Table 310.17 Allowable Ampacities of Single-Insulated Conductors Rated 0 Through 2000 Volts in Free Air, Based on Ambient
Air Temperature of 30°C (86°F)

Notice they treat conductors bundled on a messenger differently than they treat single free air conductors.

Here is an example of single free air conductors

 

[Carultch]

That said, I have not yet ever had to upsize the wire because of this calculation; perhaps it was dropped because it is unnecessary.

You've probably never encountered a situation where you have a "runt of the litter" combiner. Consider a group of 8 combiners, 7 of which have 24 source circuits. But the 8th one only has 8 source circuits.

You have to use the 8 breaker configuration subcombiner, with breakers in the "bin" from 225A to 400A. So even though the "runt of the litter" feeder doesn't need the full 225A, and probably could do with closer to 150A, it has the 225A breaker due to the equipment available.

 

[ggunn]

You've probably never encountered a situation where you have a "runt of the litter" combiner. Consider a group of 8 combiners, 7 of which have 24 source circuits. But the 8th one only has 8 source circuits.

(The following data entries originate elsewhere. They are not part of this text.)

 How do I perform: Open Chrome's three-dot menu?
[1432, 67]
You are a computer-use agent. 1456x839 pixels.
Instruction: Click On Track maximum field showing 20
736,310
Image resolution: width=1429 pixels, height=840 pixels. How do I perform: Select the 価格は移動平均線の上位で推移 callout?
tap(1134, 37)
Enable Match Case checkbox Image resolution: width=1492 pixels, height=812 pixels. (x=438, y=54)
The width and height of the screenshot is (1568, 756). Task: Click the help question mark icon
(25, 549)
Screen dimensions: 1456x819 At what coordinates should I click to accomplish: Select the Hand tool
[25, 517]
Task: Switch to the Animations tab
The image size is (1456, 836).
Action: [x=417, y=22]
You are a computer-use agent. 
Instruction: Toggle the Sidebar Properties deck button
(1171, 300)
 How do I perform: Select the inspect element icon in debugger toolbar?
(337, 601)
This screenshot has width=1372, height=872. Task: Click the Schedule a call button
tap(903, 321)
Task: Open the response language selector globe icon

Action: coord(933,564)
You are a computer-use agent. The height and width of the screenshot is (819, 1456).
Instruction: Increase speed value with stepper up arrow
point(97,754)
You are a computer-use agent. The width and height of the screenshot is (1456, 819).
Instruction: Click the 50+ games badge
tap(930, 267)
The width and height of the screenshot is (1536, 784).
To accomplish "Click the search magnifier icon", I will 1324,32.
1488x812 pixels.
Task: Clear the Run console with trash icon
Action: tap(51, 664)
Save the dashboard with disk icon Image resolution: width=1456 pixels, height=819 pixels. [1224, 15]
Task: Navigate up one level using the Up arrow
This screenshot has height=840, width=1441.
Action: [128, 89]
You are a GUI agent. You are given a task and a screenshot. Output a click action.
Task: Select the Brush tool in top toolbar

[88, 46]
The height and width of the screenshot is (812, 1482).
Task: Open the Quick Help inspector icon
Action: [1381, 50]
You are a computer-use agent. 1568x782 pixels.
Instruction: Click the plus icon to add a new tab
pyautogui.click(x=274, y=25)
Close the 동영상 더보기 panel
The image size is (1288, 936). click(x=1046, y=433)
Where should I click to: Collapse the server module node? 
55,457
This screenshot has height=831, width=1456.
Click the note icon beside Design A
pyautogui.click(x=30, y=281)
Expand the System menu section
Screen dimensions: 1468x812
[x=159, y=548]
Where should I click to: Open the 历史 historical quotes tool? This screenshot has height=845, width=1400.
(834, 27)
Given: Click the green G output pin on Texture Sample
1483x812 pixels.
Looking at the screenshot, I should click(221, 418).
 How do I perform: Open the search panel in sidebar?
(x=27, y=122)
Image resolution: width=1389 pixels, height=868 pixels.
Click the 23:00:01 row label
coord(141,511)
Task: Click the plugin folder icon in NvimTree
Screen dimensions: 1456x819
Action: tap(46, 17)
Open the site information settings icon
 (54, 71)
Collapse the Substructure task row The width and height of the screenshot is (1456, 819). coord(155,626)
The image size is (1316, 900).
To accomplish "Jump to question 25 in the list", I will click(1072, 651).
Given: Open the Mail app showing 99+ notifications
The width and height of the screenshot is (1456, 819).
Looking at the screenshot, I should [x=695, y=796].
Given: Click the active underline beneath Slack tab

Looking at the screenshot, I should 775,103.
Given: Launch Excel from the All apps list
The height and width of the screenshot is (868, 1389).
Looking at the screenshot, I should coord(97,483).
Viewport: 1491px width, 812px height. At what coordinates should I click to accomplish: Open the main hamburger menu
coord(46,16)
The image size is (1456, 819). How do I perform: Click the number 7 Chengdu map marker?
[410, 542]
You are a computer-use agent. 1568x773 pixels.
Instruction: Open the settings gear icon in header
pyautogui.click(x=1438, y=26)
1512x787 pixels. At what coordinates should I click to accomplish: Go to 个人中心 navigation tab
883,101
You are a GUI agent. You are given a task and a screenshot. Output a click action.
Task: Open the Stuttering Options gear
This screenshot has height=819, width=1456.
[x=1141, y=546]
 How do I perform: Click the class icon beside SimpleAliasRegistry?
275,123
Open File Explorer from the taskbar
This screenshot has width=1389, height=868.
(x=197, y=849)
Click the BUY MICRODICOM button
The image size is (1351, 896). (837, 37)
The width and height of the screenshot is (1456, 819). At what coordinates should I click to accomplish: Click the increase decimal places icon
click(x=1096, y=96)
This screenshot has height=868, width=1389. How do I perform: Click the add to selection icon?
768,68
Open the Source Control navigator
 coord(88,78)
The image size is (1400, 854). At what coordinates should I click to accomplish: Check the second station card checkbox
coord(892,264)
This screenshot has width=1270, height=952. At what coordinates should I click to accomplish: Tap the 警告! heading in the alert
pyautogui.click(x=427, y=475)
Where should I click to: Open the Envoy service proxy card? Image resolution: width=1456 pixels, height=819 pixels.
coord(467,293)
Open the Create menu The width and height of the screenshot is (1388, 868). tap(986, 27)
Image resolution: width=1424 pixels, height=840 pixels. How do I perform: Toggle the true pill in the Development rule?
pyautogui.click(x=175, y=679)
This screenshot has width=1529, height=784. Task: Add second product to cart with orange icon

You have to use the 8 breaker configuration subcombiner, with breakers in the "bin" from 225A to 400A. So even though the "runt of the litter" feeder doesn't need the full 225A, and probably could do with closer to 150A, it has the 225A breaker due to the equipment available.

Oh, right; thanks for the reminder. Actually, I have indeed run into that situation; it's been a few years and I had forgotten, and yes, I had to use the smallest breaker in the bin and upsize the conductors so that they were protected by the breaker.

 

[Andrew445]

Good discussion. My 2 cents -

DC conductors open/bundled within the array should be sized per table 310.15 (Underground), and should include the raceway fill derate as well as whatever applicable temp. derate you are comfortable with. If you actually run into a problem with this, then split up the string bundles or something. The code is not explicit in this matter, but luckily the conservative take usually pans out.

Many PV sites I have designed do indeed use a messenger wire with cables bundled and supported in hangers. For this application, use table 310.20 (messenger wire), and also derate for raceway fill/temp.

Indeed, you need to ensure the derated ampacity is always protected. No clue why this was removed in NEC 2014.